The biggest of these races will be the Delaware GOP Senate primary contest between the state's popular congressman, Mike Castle, and Christine O'Donnell, who is backed by Sarah Palin and the Tea Party Express. The primary is open only to registered Republicans.
Delaware also presents Democrats with one of their few opportunities to pick up a House seat this year - the one that Castle currently holds - especially if businesswoman Michele Rollins, the more moderate GOP contender, loses to developer Glen Urquhart.
A similar dynamic will be at work in other northeastern primary races Tuesday.
In New Hampshire's 2nd District, for example, former congressman Charlie Bass is believed to be the strongest contender in the general election - but first he has to get past two more conservative opponents in the GOP primary.

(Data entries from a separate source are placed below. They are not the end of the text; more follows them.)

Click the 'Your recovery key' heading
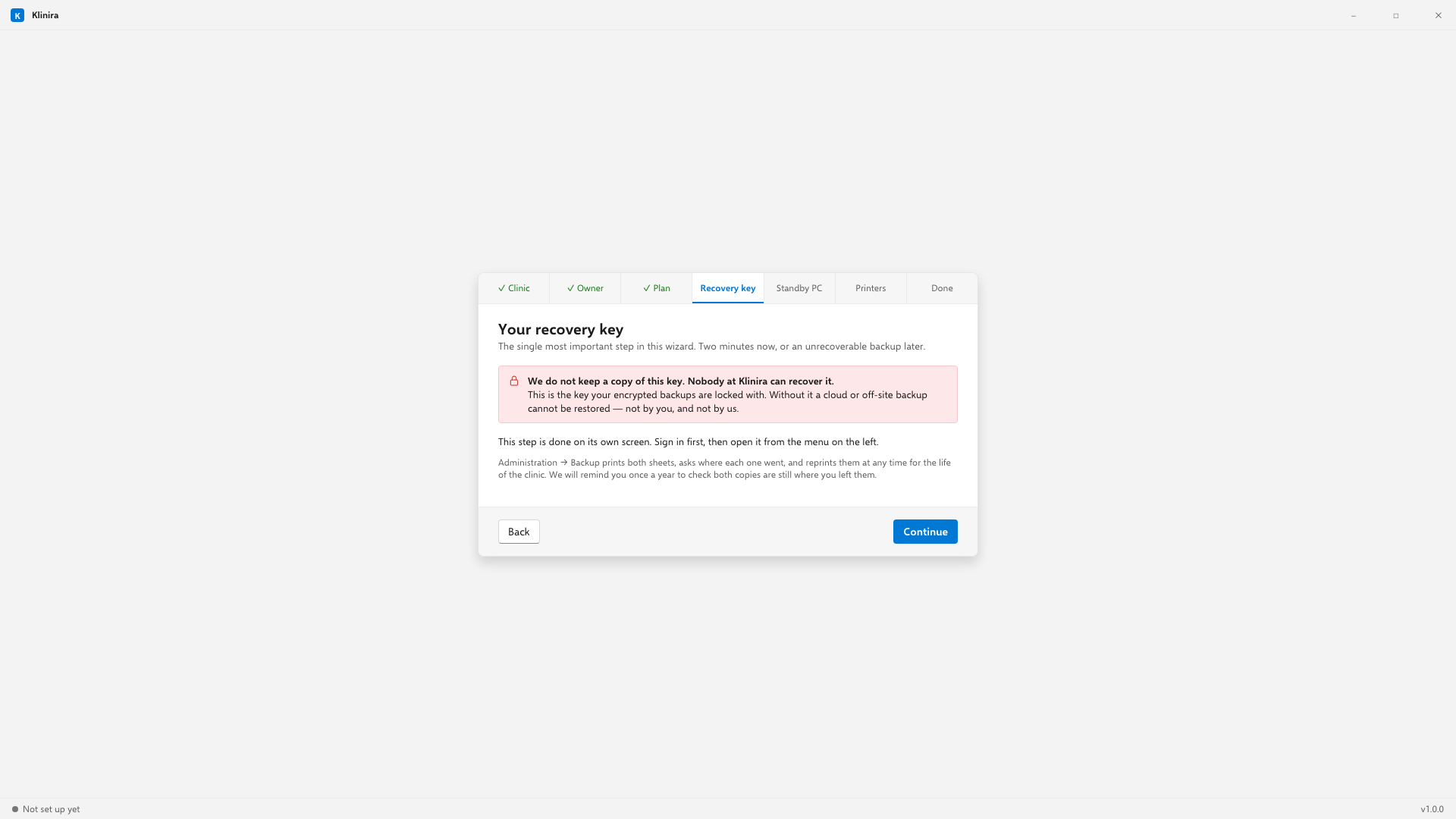The height and width of the screenshot is (819, 1456). point(560,329)
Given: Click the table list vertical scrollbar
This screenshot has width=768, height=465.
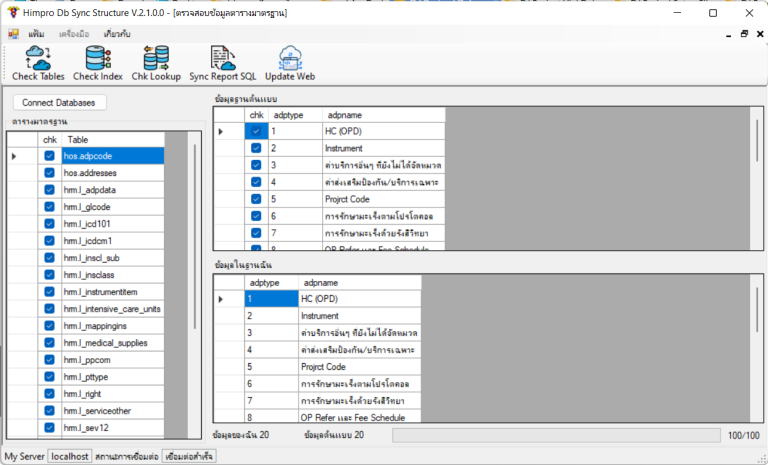Looking at the screenshot, I should point(196,250).
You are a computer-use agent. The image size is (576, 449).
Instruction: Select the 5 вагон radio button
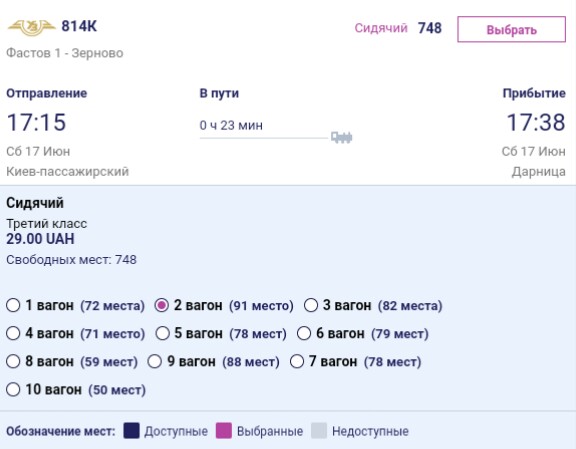coord(162,333)
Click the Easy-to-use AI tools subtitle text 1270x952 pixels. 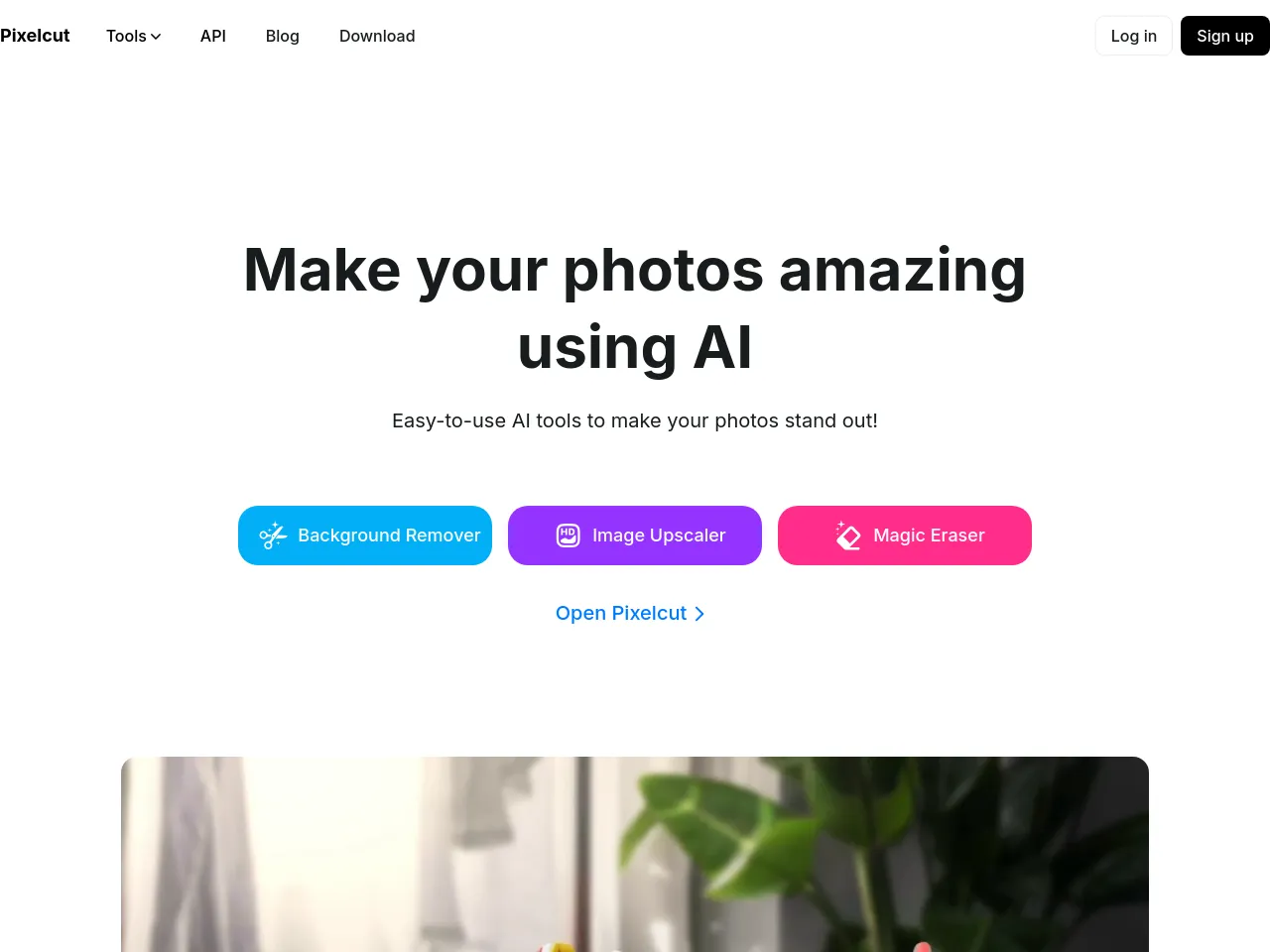(x=635, y=420)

One of them, Jennifer Horn, received only 41 percent of the vote when she ran for the seat in 2008 against Democratic Rep. Paul Hodes, who is leaving it to run for the Senate.
And in New York's 23rd District, the contest evokes echoes of last year's special election, which was an early test of the tea party movement. In that 2009 primary race, accountant Doug Hoffman elbowed out of the race a more moderate Republican who had been the pick of the party establishment.
But while that showed the strength of the movement within the party, it also divided the moderate vote and created an opening for Democrat Bill Owens, who went on to win the seat in a district that hadn't elected anyone but a Republican since shortly after the Civil War.
Hoffman will be on the GOP primary ballot again, against a more moderate candidate, businessman Matt Doheny. He will also be on the Conservative Party's ballot.